File metadata and controls

82 lines (45 loc) · 10.6 KB

clustering-europe

Image: Maps of European countries coloured by my k-means clustering results

Categorising Europe into regional divisions is as much determined by political history as it is by geography. Is Greece, a country further east than the Czech Republic, in Western Europe? Popular conceptions rooted in Cold War history would say it is. And what of Estonia? Geographically it could be considered Northern Europe, whereas economically it resembles its western counterparts more than its eastern neighbours. Yet its five decades as part of the Soviet Union often leads it to be considered a part of Eastern Europe.

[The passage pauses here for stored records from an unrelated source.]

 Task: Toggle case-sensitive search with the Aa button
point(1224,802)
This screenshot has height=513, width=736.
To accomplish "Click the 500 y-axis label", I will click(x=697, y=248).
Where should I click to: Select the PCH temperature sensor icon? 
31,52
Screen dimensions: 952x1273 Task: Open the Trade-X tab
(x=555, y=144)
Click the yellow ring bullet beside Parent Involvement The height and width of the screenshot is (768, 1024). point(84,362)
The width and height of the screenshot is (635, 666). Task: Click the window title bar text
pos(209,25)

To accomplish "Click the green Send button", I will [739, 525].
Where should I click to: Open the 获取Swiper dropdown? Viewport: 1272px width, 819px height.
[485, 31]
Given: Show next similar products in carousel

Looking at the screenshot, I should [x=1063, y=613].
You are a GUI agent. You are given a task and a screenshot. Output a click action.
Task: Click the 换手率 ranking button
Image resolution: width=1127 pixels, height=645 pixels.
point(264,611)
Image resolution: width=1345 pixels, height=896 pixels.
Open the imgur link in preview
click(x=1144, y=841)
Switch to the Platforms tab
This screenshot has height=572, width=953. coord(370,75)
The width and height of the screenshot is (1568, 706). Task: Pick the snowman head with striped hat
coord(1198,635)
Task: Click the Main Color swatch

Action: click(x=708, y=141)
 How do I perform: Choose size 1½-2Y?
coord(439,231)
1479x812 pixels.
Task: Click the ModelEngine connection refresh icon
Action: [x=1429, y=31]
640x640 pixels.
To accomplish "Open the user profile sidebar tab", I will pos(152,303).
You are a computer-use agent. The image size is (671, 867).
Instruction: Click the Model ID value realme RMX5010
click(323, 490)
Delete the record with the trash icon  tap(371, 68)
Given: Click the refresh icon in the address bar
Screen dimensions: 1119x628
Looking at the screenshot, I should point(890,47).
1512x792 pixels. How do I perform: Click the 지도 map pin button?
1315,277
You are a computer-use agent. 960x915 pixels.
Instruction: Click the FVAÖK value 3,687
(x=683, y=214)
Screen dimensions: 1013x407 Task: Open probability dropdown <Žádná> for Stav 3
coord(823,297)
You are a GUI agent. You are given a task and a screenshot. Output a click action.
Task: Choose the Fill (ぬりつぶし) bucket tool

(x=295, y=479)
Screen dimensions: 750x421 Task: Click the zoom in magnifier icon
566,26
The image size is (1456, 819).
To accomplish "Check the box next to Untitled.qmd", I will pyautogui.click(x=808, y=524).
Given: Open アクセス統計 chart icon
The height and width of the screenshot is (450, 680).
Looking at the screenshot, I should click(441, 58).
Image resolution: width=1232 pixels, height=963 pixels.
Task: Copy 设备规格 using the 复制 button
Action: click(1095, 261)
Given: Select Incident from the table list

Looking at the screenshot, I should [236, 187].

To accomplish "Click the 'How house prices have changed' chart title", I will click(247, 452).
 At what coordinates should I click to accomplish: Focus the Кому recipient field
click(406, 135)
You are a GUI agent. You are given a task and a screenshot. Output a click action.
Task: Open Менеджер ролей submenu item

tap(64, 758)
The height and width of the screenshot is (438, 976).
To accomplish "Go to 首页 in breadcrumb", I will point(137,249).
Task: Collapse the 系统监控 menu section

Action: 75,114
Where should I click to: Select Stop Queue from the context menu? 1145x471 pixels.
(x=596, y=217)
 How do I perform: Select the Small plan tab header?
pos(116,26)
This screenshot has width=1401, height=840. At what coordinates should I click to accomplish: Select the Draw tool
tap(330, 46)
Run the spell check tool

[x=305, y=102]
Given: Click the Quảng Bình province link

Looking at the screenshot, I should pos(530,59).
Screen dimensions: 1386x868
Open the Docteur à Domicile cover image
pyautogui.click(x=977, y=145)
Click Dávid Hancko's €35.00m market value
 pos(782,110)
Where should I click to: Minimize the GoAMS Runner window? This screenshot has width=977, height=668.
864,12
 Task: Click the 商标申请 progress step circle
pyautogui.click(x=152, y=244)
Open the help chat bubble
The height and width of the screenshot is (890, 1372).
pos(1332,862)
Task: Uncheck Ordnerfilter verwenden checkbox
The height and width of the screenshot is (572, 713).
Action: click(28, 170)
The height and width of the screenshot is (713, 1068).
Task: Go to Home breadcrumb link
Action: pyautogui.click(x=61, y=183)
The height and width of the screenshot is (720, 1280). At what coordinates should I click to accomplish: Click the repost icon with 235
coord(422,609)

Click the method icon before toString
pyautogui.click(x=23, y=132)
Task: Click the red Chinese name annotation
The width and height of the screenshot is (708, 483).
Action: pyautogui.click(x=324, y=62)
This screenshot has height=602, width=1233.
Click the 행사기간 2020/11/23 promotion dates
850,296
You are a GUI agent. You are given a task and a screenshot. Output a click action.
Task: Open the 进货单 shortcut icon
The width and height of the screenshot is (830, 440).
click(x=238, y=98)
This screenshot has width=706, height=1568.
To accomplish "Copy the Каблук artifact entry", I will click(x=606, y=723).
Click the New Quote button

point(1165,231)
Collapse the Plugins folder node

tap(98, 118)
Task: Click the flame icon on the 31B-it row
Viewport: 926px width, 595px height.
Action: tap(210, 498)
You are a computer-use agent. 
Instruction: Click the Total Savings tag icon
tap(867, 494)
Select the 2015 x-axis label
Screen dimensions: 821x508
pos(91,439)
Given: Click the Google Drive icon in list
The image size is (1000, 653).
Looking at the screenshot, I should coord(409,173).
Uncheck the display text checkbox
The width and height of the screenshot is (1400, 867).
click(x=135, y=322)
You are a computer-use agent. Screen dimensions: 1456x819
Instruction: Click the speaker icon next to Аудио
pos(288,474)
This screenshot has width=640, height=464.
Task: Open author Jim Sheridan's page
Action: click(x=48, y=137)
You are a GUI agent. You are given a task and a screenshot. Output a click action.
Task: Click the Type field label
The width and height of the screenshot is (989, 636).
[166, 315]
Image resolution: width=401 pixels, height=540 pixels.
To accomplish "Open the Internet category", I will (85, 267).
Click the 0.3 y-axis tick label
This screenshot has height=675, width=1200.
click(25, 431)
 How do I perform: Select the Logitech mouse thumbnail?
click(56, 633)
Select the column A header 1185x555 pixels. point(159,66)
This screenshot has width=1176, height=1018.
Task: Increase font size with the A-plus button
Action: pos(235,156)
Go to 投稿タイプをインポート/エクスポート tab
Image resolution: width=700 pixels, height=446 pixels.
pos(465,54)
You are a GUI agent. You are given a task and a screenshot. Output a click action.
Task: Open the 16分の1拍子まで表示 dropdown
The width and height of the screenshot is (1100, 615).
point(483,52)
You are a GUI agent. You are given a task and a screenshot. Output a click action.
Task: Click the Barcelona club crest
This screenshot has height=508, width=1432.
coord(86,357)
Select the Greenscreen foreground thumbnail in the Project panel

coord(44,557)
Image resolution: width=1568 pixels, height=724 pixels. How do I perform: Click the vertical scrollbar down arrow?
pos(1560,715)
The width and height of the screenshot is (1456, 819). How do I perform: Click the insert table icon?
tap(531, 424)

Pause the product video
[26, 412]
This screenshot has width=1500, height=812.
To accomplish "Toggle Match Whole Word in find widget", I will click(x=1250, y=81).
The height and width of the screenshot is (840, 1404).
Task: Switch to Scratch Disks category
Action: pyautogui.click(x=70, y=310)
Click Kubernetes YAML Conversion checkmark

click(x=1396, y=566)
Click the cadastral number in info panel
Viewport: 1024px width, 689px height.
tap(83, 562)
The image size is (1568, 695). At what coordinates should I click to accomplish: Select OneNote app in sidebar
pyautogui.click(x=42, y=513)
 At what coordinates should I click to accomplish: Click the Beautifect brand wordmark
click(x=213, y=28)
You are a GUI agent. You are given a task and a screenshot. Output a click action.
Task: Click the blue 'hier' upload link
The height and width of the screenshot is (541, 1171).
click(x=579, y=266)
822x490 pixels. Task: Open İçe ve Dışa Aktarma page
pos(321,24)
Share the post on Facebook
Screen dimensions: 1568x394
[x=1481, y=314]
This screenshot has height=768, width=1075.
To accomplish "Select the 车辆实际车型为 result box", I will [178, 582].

If we ignored geographic information, how far can just social and economic factors go in determining a coherent regional classification of European countries? In this project, we use k-means clustering to categorise European countries based on the distribution of two variables, human development and inequality. We then compare how the results of our geographically-agnostic, unsupervised clustering methodology align with pre-existing definitions of European regional divisions.

Background

The variables we use here, human development and inequality, together compose the UN's inequality-adjusted Human Development Index (IHDI). "Human development" is calculated as an average of three factors: income per capita, life expectancy and years of schooling. "Inequality" uses a measure called the Atkinson index to calculate inequalities across these three outcomes in the form of a "loss percentage". This percentage is subtracted from the country's human development score to produce the IHDI. For example, a country with 0.80 HDI and 20% inequality results in an IHDI score of 0.64 for that country.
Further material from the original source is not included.